● The problem:
Rewrite all the rows below as a Markdown table with two columns, Number and Line. Skip blank lines.

╭──

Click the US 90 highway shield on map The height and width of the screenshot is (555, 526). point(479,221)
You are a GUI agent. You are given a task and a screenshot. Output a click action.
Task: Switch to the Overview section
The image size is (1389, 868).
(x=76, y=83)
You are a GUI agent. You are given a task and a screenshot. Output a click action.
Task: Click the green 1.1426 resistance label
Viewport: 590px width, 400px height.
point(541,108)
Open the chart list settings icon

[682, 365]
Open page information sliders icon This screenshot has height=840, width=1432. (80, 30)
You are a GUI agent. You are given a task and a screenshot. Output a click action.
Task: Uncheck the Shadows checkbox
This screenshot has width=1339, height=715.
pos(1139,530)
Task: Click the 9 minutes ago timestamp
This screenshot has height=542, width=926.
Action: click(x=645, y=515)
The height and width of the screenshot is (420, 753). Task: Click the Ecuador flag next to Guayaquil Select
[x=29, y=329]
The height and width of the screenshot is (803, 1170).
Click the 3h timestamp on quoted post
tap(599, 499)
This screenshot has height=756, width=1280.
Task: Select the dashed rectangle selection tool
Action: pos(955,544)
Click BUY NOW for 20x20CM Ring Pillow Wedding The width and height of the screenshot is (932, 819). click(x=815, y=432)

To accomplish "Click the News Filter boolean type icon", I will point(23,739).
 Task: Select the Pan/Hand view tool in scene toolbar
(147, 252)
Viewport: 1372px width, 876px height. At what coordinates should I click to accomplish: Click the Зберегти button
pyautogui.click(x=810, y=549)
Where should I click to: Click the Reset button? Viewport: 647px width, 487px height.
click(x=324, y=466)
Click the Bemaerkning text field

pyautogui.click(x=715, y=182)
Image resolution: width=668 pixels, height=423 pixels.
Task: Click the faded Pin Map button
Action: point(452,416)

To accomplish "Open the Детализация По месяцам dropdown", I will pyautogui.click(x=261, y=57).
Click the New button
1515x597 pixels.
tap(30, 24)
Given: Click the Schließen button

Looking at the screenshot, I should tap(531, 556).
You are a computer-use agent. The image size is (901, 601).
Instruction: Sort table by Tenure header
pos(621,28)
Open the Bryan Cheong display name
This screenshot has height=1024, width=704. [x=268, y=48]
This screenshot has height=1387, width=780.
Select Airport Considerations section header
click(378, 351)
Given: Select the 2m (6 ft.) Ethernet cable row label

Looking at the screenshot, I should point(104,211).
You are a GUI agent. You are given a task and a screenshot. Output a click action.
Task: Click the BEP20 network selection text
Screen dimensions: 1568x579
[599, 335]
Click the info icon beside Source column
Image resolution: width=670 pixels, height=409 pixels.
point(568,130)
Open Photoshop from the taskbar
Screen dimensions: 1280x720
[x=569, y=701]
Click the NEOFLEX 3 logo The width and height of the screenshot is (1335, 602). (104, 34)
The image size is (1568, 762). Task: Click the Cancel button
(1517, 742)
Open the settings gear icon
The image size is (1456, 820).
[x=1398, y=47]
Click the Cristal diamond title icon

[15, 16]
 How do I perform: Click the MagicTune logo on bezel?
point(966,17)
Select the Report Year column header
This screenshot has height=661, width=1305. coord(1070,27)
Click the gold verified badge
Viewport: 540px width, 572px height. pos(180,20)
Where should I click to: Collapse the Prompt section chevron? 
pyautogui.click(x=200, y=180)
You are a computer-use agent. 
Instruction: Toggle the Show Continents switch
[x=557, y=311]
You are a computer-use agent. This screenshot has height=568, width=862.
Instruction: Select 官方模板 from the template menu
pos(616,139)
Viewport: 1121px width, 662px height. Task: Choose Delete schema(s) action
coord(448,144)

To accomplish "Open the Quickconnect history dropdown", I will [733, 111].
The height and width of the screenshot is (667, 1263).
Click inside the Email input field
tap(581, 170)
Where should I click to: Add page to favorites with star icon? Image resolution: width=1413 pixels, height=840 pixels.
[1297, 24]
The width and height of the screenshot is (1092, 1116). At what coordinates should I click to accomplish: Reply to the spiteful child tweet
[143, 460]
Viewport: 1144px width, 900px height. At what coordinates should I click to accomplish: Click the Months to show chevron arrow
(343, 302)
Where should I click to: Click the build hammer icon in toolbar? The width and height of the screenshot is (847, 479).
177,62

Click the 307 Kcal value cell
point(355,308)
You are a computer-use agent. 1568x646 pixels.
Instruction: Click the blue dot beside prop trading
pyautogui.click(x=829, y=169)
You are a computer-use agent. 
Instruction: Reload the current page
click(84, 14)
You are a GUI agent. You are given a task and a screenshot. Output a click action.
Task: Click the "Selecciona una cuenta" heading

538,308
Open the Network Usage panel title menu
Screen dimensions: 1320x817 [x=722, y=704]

╰──

● Worked solution:
| Number | Line |
|---|---|
| 1 | Click the US 90 highway shield on map The height and width of the screenshot is (555, 526). point(479,221) |
| 2 | You are a GUI agent. You are given a task and a screenshot. Output a click action. |
| 3 | Task: Switch to the Overview section |
| 4 | The image size is (1389, 868). |
| 5 | (x=76, y=83) |
| 6 | You are a GUI agent. You are given a task and a screenshot. Output a click action. |
| 7 | Task: Click the green 1.1426 resistance label |
| 8 | Viewport: 590px width, 400px height. |
| 9 | point(541,108) |
| 10 | Open the chart list settings icon |
| 11 | [682, 365] |
| 12 | Open page information sliders icon This screenshot has height=840, width=1432. (80, 30) |
| 13 | You are a GUI agent. You are given a task and a screenshot. Output a click action. |
| 14 | Task: Uncheck the Shadows checkbox |
| 15 | This screenshot has width=1339, height=715. |
| 16 | pos(1139,530) |
| 17 | Task: Click the 9 minutes ago timestamp |
| 18 | This screenshot has height=542, width=926. |
| 19 | Action: click(x=645, y=515) |
| 20 | The height and width of the screenshot is (420, 753). Task: Click the Ecuador flag next to Guayaquil Select |
| 21 | [x=29, y=329] |
| 22 | The height and width of the screenshot is (803, 1170). |
| 23 | Click the 3h timestamp on quoted post |
| 24 | tap(599, 499) |
| 25 | This screenshot has height=756, width=1280. |
| 26 | Task: Select the dashed rectangle selection tool |
| 27 | Action: pos(955,544) |
| 28 | Click BUY NOW for 20x20CM Ring Pillow Wedding The width and height of the screenshot is (932, 819). click(x=815, y=432) |
| 29 | To accomplish "Click the News Filter boolean type icon", I will point(23,739). |
| 30 |  Task: Select the Pan/Hand view tool in scene toolbar |
| 31 | (147, 252) |
| 32 | Viewport: 1372px width, 876px height. At what coordinates should I click to accomplish: Click the Зберегти button |
| 33 | pyautogui.click(x=810, y=549) |
| 34 | Where should I click to: Click the Reset button? Viewport: 647px width, 487px height. |
| 35 | click(x=324, y=466) |
| 36 | Click the Bemaerkning text field |
| 37 | pyautogui.click(x=715, y=182) |
| 38 | Image resolution: width=668 pixels, height=423 pixels. |
| 39 | Task: Click the faded Pin Map button |
| 40 | Action: point(452,416) |
| 41 | To accomplish "Open the Детализация По месяцам dropdown", I will pyautogui.click(x=261, y=57). |
| 42 | Click the New button |
| 43 | 1515x597 pixels. |
| 44 | tap(30, 24) |
| 45 | Given: Click the Schließen button |
| 46 | Looking at the screenshot, I should tap(531, 556). |
| 47 | You are a computer-use agent. The image size is (901, 601). |
| 48 | Instruction: Sort table by Tenure header |
| 49 | pos(621,28) |
| 50 | Open the Bryan Cheong display name |
| 51 | This screenshot has height=1024, width=704. [x=268, y=48] |
| 52 | This screenshot has height=1387, width=780. |
| 53 | Select Airport Considerations section header |
| 54 | click(378, 351) |
| 55 | Given: Select the 2m (6 ft.) Ethernet cable row label |
| 56 | Looking at the screenshot, I should point(104,211). |
| 57 | You are a GUI agent. You are given a task and a screenshot. Output a click action. |
| 58 | Task: Click the BEP20 network selection text |
| 59 | Screen dimensions: 1568x579 |
| 60 | [599, 335] |
| 61 | Click the info icon beside Source column |
| 62 | Image resolution: width=670 pixels, height=409 pixels. |
| 63 | point(568,130) |
| 64 | Open Photoshop from the taskbar |
| 65 | Screen dimensions: 1280x720 |
| 66 | [x=569, y=701] |
| 67 | Click the NEOFLEX 3 logo The width and height of the screenshot is (1335, 602). (104, 34) |
| 68 | The image size is (1568, 762). Task: Click the Cancel button |
| 69 | (1517, 742) |
| 70 | Open the settings gear icon |
| 71 | The image size is (1456, 820). |
| 72 | [x=1398, y=47] |
| 73 | Click the Cristal diamond title icon |
| 74 | [15, 16] |
| 75 |  How do I perform: Click the MagicTune logo on bezel? |
| 76 | point(966,17) |
| 77 | Select the Report Year column header |
| 78 | This screenshot has height=661, width=1305. coord(1070,27) |
| 79 | Click the gold verified badge |
| 80 | Viewport: 540px width, 572px height. pos(180,20) |
| 81 | Where should I click to: Collapse the Prompt section chevron?  |
| 82 | pyautogui.click(x=200, y=180) |
| 83 | You are a computer-use agent.  |
| 84 | Instruction: Toggle the Show Continents switch |
| 85 | [x=557, y=311] |
| 86 | You are a computer-use agent. This screenshot has height=568, width=862. |
| 87 | Instruction: Select 官方模板 from the template menu |
| 88 | pos(616,139) |
| 89 | Viewport: 1121px width, 662px height. Task: Choose Delete schema(s) action |
| 90 | coord(448,144) |
| 91 | To accomplish "Open the Quickconnect history dropdown", I will [733, 111]. |
| 92 | The height and width of the screenshot is (667, 1263). |
| 93 | Click inside the Email input field |
| 94 | tap(581, 170) |
| 95 | Where should I click to: Add page to favorites with star icon? Image resolution: width=1413 pixels, height=840 pixels. |
| 96 | [1297, 24] |
| 97 | The width and height of the screenshot is (1092, 1116). At what coordinates should I click to accomplish: Reply to the spiteful child tweet |
| 98 | [143, 460] |
| 99 | Viewport: 1144px width, 900px height. At what coordinates should I click to accomplish: Click the Months to show chevron arrow |
| 100 | (343, 302) |
| 101 | Where should I click to: Click the build hammer icon in toolbar? The width and height of the screenshot is (847, 479). |
| 102 | 177,62 |
| 103 | Click the 307 Kcal value cell |
| 104 | point(355,308) |
| 105 | You are a computer-use agent. 1568x646 pixels. |
| 106 | Instruction: Click the blue dot beside prop trading |
| 107 | pyautogui.click(x=829, y=169) |
| 108 | You are a computer-use agent.  |
| 109 | Instruction: Reload the current page |
| 110 | click(84, 14) |
| 111 | You are a GUI agent. You are given a task and a screenshot. Output a click action. |
| 112 | Task: Click the "Selecciona una cuenta" heading |
| 113 | 538,308 |
| 114 | Open the Network Usage panel title menu |
| 115 | Screen dimensions: 1320x817 [x=722, y=704] |